1995 Charles Heidsieck Blanc des Millenaires Brut

1995 Nicolas Feuillette Millésimé Cuvée Spéciale Brut

1996 Jean Laurent Millésimé Brut

1996 Lenoble Grand Cru Blanc de Blancs

1996 Duval Leroy Brut (#2, $40)

1996 Laurent Perrier Brut

1996 Le Grand Dame (#4, $110)

1996 Henri Abele Millésimé Brut Reserve

1996 Lean Laurent Blanc de Blanc Millésimé

1996 Nicolas Feuillette Cuvee Palmes D’Or

1996 Comte Adoin de Dampierre Grand Vintage Brut

1996 Taittinger Comtes de Champagne Blanc de Blancs (#1, $110)

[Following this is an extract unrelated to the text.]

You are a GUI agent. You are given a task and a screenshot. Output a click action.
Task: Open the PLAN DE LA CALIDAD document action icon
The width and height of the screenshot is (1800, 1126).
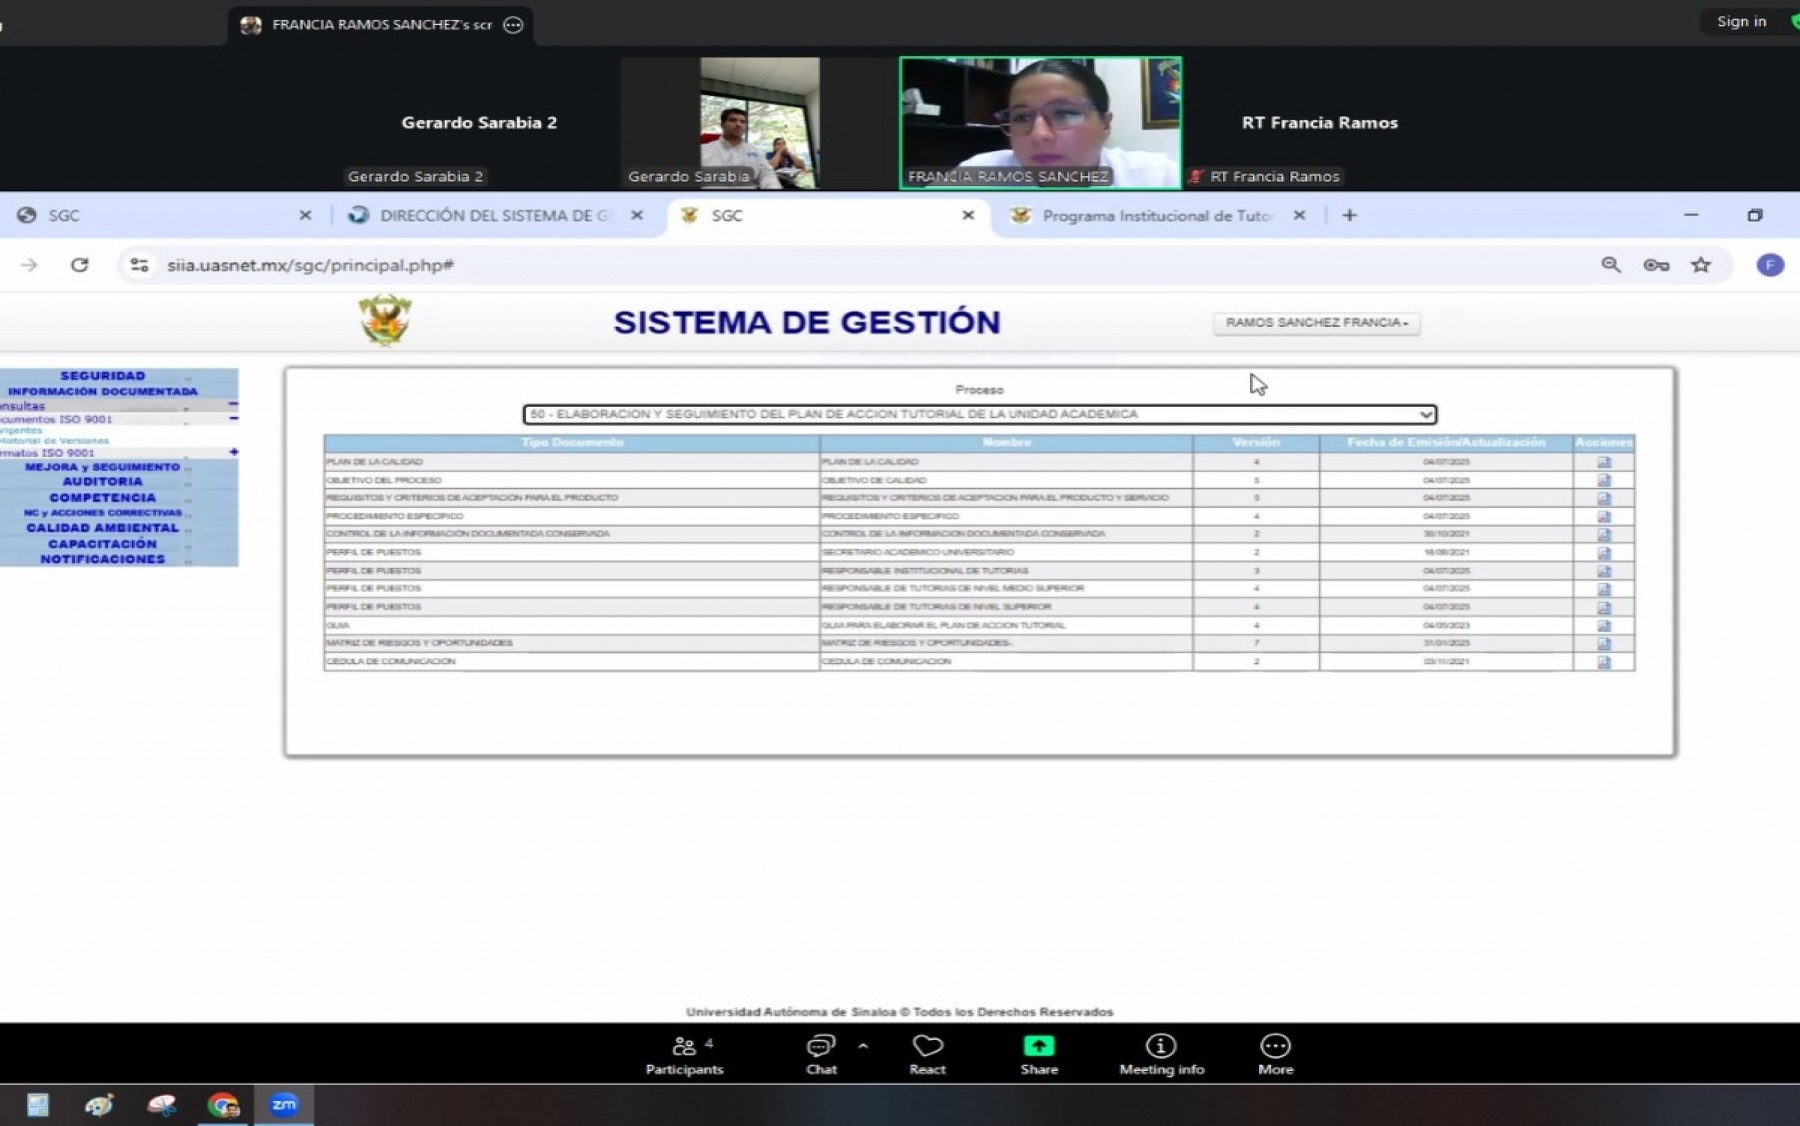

Taittinger was established as a company in 1734 by Jacques Fourneaux. After World War I, the company moved to the 13th century historical residence located on Rue de Tambour known as “The House of the Counts of Champagne.” In 1932, Pierre Taittinger acquired the great residence. He decided that Chardonnay was to be the dominant grape for the brand. Along with his two brothers, Jean and Claude, they oversaw a period of remarkable growth and began operation in the cellars of the 13th century Saint-Nicaise Abbey in Reims where the 1996 Taittinger Comtes De Champagne was produced. Today Champagne Taittinger has acquired the status of Grande Marque house. 1996 was a remarkable year for Champagne. Records indicate you must go back to 1928 to find a potential alcohol-acidity combination of this level and of this quality. Comtes De Champagne is only produced when all of the conditions, essential to its unique style, are met including:

* The harvest must be of exceptional quality and worthy of vintage Champagne

* It is made exclusively from Chardonnay grapes (100% Grands Crus) from the most renowned vineyards of the Cote des Blancs.

* Only wines from the first pressing (La Cuvée) are used.

* 5% of the wines used in the blend are aged in new oak barrels.

The second place Champagne, the 1996 Duval-Leroy Brut, is a terrific value ($40). The Wine Spectator rated many of the newest Duval-Leroy releases very highly when tasted against some of the Grand Marques. Duval-Leroy is under the direction of Carol Duval-Leroy who took over as president upon the death of her husband in 1991. The house currently has 175 hectares of vineyards with presence in all villages of the Cote des Blancs with classified Grand Cru vineyards. The 1996 Brut is 65% Chardonnay and 35% Pinot Noir.